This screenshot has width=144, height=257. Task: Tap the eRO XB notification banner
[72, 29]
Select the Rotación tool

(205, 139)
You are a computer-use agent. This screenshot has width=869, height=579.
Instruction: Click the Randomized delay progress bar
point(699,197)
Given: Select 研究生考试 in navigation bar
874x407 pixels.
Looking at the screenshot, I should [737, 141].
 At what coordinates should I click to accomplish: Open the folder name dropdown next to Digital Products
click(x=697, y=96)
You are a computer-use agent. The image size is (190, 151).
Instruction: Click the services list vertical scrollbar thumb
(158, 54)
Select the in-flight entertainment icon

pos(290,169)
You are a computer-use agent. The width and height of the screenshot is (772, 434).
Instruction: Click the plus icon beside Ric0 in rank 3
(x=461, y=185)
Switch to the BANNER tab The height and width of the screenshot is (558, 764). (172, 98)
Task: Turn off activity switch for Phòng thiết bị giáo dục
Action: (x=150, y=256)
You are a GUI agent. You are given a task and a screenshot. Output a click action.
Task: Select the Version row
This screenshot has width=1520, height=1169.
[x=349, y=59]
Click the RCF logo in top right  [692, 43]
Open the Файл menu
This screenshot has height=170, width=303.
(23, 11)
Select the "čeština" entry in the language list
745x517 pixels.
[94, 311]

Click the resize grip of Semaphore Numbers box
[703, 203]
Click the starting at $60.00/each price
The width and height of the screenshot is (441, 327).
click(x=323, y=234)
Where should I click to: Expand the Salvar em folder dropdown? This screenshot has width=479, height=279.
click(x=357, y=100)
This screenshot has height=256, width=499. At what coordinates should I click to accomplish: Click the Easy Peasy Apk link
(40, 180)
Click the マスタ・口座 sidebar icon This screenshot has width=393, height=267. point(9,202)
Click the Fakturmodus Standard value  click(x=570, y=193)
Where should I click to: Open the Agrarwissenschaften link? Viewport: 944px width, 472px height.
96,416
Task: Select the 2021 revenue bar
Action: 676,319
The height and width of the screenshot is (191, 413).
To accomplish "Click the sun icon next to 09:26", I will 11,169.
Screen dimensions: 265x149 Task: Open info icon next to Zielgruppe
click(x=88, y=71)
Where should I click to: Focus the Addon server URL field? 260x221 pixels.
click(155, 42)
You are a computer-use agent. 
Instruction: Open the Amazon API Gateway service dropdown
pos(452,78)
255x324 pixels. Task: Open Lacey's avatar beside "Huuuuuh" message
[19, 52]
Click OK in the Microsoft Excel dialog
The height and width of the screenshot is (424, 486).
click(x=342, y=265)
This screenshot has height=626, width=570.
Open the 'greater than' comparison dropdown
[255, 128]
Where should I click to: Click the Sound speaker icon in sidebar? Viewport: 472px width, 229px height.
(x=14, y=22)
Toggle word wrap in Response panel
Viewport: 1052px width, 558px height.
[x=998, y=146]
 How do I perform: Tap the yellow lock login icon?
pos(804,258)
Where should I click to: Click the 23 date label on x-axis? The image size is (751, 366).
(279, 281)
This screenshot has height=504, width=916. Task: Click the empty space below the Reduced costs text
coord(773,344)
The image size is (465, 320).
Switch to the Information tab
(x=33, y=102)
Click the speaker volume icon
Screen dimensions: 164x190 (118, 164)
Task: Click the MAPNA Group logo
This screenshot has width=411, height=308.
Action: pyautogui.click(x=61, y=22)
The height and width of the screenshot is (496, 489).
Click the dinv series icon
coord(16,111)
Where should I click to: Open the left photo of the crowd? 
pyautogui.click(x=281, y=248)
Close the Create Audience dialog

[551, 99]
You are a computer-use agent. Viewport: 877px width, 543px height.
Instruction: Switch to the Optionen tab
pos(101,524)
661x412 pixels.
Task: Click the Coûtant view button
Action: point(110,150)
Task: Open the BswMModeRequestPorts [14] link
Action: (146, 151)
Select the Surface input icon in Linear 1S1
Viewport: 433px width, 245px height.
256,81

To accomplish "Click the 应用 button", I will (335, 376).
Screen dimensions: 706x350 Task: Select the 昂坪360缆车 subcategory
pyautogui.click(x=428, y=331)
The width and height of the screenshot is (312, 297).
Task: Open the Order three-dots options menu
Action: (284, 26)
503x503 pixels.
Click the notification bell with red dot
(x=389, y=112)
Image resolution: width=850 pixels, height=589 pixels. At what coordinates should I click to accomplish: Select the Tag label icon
_ _ _
> **DESCRIPTION OF THE TASK**:
All of the material is to be copied word for word.

> **RESPONSE FOR THIS EXERCISE**:
This screenshot has width=144, height=257. Task: Tap the eRO XB notification banner
[72, 29]
Select the Rotación tool

(205, 139)
You are a computer-use agent. This screenshot has width=869, height=579.
Instruction: Click the Randomized delay progress bar
point(699,197)
Given: Select 研究生考试 in navigation bar
874x407 pixels.
Looking at the screenshot, I should [737, 141].
 At what coordinates should I click to accomplish: Open the folder name dropdown next to Digital Products
click(x=697, y=96)
You are a computer-use agent. The image size is (190, 151).
Instruction: Click the services list vertical scrollbar thumb
(158, 54)
Select the in-flight entertainment icon

pos(290,169)
You are a computer-use agent. The width and height of the screenshot is (772, 434).
Instruction: Click the plus icon beside Ric0 in rank 3
(x=461, y=185)
Switch to the BANNER tab The height and width of the screenshot is (558, 764). (172, 98)
Task: Turn off activity switch for Phòng thiết bị giáo dục
Action: (x=150, y=256)
You are a GUI agent. You are given a task and a screenshot. Output a click action.
Task: Select the Version row
This screenshot has width=1520, height=1169.
[x=349, y=59]
Click the RCF logo in top right  [692, 43]
Open the Файл menu
This screenshot has height=170, width=303.
(23, 11)
Select the "čeština" entry in the language list
745x517 pixels.
[94, 311]

Click the resize grip of Semaphore Numbers box
[703, 203]
Click the starting at $60.00/each price
The width and height of the screenshot is (441, 327).
click(x=323, y=234)
Where should I click to: Expand the Salvar em folder dropdown? This screenshot has width=479, height=279.
click(x=357, y=100)
This screenshot has height=256, width=499. At what coordinates should I click to accomplish: Click the Easy Peasy Apk link
(40, 180)
Click the マスタ・口座 sidebar icon This screenshot has width=393, height=267. point(9,202)
Click the Fakturmodus Standard value  click(x=570, y=193)
Where should I click to: Open the Agrarwissenschaften link? Viewport: 944px width, 472px height.
96,416
Task: Select the 2021 revenue bar
Action: 676,319
The height and width of the screenshot is (191, 413).
To accomplish "Click the sun icon next to 09:26", I will 11,169.
Screen dimensions: 265x149 Task: Open info icon next to Zielgruppe
click(x=88, y=71)
Where should I click to: Focus the Addon server URL field? 260x221 pixels.
click(155, 42)
You are a computer-use agent. 
Instruction: Open the Amazon API Gateway service dropdown
pos(452,78)
255x324 pixels. Task: Open Lacey's avatar beside "Huuuuuh" message
[19, 52]
Click OK in the Microsoft Excel dialog
The height and width of the screenshot is (424, 486).
click(x=342, y=265)
This screenshot has height=626, width=570.
Open the 'greater than' comparison dropdown
[255, 128]
Where should I click to: Click the Sound speaker icon in sidebar? Viewport: 472px width, 229px height.
(x=14, y=22)
Toggle word wrap in Response panel
Viewport: 1052px width, 558px height.
[x=998, y=146]
 How do I perform: Tap the yellow lock login icon?
pos(804,258)
Where should I click to: Click the 23 date label on x-axis? The image size is (751, 366).
(279, 281)
This screenshot has height=504, width=916. Task: Click the empty space below the Reduced costs text
coord(773,344)
The image size is (465, 320).
Switch to the Information tab
(x=33, y=102)
Click the speaker volume icon
Screen dimensions: 164x190 (118, 164)
Task: Click the MAPNA Group logo
This screenshot has width=411, height=308.
Action: pyautogui.click(x=61, y=22)
The height and width of the screenshot is (496, 489).
Click the dinv series icon
coord(16,111)
Where should I click to: Open the left photo of the crowd? 
pyautogui.click(x=281, y=248)
Close the Create Audience dialog

[551, 99]
You are a computer-use agent. Viewport: 877px width, 543px height.
Instruction: Switch to the Optionen tab
pos(101,524)
661x412 pixels.
Task: Click the Coûtant view button
Action: point(110,150)
Task: Open the BswMModeRequestPorts [14] link
Action: (146, 151)
Select the Surface input icon in Linear 1S1
Viewport: 433px width, 245px height.
256,81

To accomplish "Click the 应用 button", I will (335, 376).
Screen dimensions: 706x350 Task: Select the 昂坪360缆车 subcategory
pyautogui.click(x=428, y=331)
The width and height of the screenshot is (312, 297).
Task: Open the Order three-dots options menu
Action: (284, 26)
503x503 pixels.
Click the notification bell with red dot
(x=389, y=112)
Image resolution: width=850 pixels, height=589 pixels. At what coordinates should I click to accomplish: Select the Tag label icon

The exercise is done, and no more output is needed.